Some hands will be, but others can’t put out that degree of speed and those decks seem streaky. That is something that has bothered me too. Because some hands end up really good, but most are average or weak, when one player “God starts” it leads to some lopsided games. It makes me wish that we had more reliable draw because it was a trend that was bothering me.
One of the other things I noticed was that a lot of decks were very weak to one hit kills, but not a lot of decks were able to deliver them. That makes me feel like Rayquaza EX can exploit a hole in the format. Clearly Rayquaza is hard to build around, but I am certainly trying.
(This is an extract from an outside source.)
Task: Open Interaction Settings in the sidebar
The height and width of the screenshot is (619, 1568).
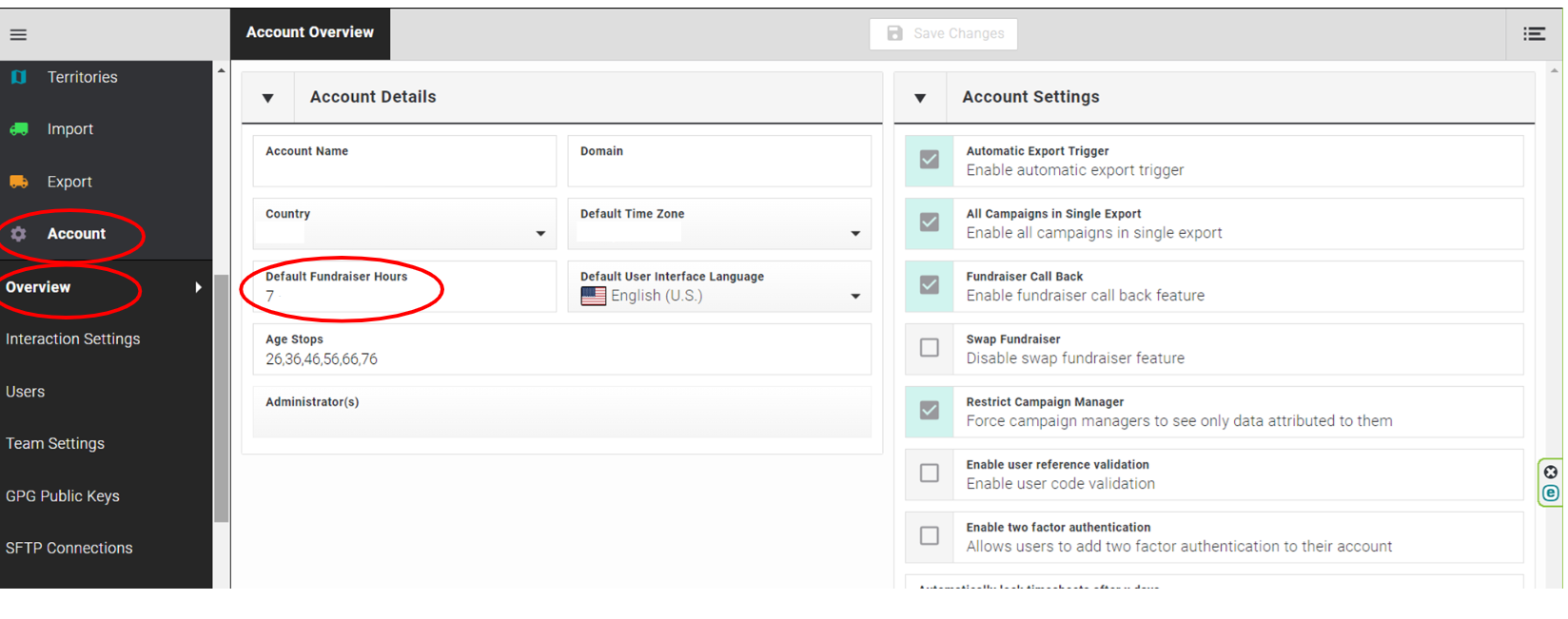Action: pos(73,339)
I think one of the decks I like right now is simply Garchomp. I’m not sure its the best deck, but I really like how it is consistant. Gabite really makes the deck reliable, and while engines are still unrefined, having that as an advantage is important to me. We’ll get better draw cards eventually, but the meantime we have some of the worst options for consistency I’ve seen in a very, very long time. (I think the last time it was this bad, we were Delta Drawing.)
I’m going to be honest with everyone at this point. It is Monday night, and I spent all day writing this whole thing in one sitting because I wanted to make sure I had as much time as possible to actually log in a bunch of games with the new format. So far I have really enjoyed the way the format plays, and the metagame field does seem rather wide open.
Once PTCGO multi-player goes back online, I hope to become very active on there. If I can get past the fact I am technologically inept, I’d like to start doing semi-regular streaming on there. My name on there, of course, is Ruiner, for anyone interested. Nonetheless, I am physically and mentally exhausted at the moment, and sadly, will be sparing you some clever or witty or even just fitting closing. I promise, to make it up to you, that my next article, whenever it is, will have a doubly good closing to it, to compensate.
Right now I am extremely motivated to be testing Pokémon, so anyone who wants to maybe play some games, or even just chat about the current format, hit me up on Facebook, as I’ll be more than willing to play or chat. Hopefully some of my input has helped you out, as right now, I think everyone is going through the learning process together, and I personally find that a blast. I hope everyone else is enjoying it as much as I am.